Because Kindle doesn’t serve ads, the Kindle edition of the M&G can’t be counted towards its ABC’s – which Roper says may make the sales seem ‘counterintuitive’, but they hoped to draw in people who had abandoned printed papers altogether. ‘We’re much less concerned about cannibalization than our more traditional competitors because we know that savvy readers will consume the M&G on whatever platform they prefer – sometimes on more than one platform,’ adds Fairweather. ‘Also, it’s not so much a choice between higher yielding paper and lower yielding digital anymore – it’s increasingly a choice between the latter and nothing.’
iStore charge
News out last week that Apple would take 30% of payments for apps for publications bought from the iStore adds a new twist. (Google undercut Apple a few days later, saying it would charge 10%.)
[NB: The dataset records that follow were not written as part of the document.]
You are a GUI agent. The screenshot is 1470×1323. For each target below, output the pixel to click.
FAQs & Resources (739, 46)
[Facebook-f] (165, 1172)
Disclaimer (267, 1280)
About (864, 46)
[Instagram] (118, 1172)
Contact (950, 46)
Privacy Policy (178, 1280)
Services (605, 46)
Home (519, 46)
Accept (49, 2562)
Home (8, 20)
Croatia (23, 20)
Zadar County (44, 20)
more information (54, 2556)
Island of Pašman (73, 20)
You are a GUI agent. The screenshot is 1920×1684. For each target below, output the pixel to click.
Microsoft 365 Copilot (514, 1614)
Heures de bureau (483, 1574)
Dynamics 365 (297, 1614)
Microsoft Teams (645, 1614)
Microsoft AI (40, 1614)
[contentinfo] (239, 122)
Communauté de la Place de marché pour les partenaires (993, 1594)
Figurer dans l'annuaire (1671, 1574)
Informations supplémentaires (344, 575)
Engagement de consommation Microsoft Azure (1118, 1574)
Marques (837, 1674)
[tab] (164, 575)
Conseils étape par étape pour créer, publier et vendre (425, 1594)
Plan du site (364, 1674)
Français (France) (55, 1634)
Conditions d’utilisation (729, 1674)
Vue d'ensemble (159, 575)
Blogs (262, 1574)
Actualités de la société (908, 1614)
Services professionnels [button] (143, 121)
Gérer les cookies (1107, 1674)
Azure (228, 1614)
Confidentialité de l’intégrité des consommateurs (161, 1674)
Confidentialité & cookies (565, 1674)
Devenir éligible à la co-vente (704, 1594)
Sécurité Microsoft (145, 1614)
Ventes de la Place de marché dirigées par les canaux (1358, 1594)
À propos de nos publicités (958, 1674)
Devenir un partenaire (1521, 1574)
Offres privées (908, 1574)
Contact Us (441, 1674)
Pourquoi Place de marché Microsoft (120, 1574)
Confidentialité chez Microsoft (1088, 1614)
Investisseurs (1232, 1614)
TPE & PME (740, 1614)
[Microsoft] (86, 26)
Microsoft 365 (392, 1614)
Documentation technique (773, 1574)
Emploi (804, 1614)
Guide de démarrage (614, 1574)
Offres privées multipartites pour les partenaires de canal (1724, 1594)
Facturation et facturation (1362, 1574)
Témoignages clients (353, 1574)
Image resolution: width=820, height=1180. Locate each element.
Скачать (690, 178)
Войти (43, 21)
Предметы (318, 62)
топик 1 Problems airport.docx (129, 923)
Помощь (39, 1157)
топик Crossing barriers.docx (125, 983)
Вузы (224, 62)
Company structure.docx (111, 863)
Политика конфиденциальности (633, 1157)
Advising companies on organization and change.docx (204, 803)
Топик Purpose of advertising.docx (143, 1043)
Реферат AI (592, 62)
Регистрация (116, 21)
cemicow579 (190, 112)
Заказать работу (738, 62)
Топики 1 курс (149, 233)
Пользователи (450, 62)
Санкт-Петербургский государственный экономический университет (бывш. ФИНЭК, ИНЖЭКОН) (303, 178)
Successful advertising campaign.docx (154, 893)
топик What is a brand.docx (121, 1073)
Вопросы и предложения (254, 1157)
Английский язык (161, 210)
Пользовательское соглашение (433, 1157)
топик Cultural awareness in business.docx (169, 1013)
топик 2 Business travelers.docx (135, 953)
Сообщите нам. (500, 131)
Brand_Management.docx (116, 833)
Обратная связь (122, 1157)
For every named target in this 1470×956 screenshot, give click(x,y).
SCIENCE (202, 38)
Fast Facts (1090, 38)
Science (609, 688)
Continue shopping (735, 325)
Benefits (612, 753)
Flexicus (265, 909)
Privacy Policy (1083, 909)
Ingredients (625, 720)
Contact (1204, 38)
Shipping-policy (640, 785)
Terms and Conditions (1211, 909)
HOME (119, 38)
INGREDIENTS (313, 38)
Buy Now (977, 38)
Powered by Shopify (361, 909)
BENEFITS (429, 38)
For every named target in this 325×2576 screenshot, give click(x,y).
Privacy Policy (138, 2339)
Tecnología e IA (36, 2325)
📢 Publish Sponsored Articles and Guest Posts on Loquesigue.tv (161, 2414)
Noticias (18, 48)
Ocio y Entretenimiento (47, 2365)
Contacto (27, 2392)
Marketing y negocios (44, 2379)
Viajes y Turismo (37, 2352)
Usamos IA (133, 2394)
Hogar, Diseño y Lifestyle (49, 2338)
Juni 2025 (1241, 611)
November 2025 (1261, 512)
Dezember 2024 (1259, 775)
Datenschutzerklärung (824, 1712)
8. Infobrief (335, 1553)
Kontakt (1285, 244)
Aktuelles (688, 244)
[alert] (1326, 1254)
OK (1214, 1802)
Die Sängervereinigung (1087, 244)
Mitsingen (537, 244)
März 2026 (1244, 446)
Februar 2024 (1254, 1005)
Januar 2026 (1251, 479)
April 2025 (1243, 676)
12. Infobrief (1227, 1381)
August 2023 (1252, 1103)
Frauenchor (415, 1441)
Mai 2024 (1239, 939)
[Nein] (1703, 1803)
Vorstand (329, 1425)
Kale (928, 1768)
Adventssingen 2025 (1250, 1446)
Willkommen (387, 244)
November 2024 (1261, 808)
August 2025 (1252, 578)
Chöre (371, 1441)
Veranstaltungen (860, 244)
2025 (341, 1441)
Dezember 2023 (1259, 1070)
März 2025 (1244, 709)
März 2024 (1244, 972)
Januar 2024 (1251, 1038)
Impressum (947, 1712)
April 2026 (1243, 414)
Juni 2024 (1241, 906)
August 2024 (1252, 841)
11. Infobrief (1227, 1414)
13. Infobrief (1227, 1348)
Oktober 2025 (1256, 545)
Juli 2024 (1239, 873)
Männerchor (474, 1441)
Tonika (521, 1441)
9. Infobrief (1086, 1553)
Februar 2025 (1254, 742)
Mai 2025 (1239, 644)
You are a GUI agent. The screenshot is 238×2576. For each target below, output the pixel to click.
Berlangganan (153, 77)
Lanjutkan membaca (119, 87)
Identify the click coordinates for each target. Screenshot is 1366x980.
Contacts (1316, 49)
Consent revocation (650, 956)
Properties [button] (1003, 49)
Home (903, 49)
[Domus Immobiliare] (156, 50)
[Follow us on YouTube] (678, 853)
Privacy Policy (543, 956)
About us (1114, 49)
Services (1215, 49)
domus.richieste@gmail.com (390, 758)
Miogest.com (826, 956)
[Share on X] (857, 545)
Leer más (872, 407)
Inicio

‘From an Apple perspective it’s their right, it’s their store and they can set the prices of what goes through the store,’ says Cohen. ‘Do I think 30% is too much? As a publisher, obviously I think that. I’d think 0.01% was too much.’ Roper is less concerned. ‘I’m not happy about it, but if they sell a million copies for me, I’ll give them, whatever…’
Potential earnings
Online-only publications, like www.capetownmagazine.com could also benefit from the iPad. MD Marc Zandhuis gets ‘childishly excited’ about how readers from Afghanistan, to Tokyo and Kuils River can now buy publications thanks to the easy payment system pioneered by Apple. ‘Print is not dead; this is the start of print for a mass audience,’ says Zandhuis. ‘At the moment print is subsidising what people are doing online, but five years from now, print will survive – because its costs will be covered by digital sales.’ He hopes to launch an iPhone app in three to six months, but again, cautions that such products need to give the reader something extra.
iOS or Android?
Arthur Goldstuck, MD of World Wide Worx, thinks SA is unlikely to see full-scale publications like The Daily in the near future. ‘Apps definitely make the most sense in the early days, as they allow for access across different kinds of device, and also allow for “snack”-type reading which lends itself to mobile media consumption. The Daily is a great example of publishing hubris: all sound and little fury, signifying even less. As the iPad and general tablet market matures, we will see more mature strategies emerge.’
Goldstuck also believes Android newspapers could make more sense than the iPad in the long run, as it is the dominant mobile platform. ‘Because the tablet publishing environment is still so young, though, it would be worth hedging bets to see how 2011 pans out in terms of dominant platforms and business models,’ Goldstuck says. ‘At the same time, it’s not a bad thing to get in some practise now while people will be more forgiving of mistakes.’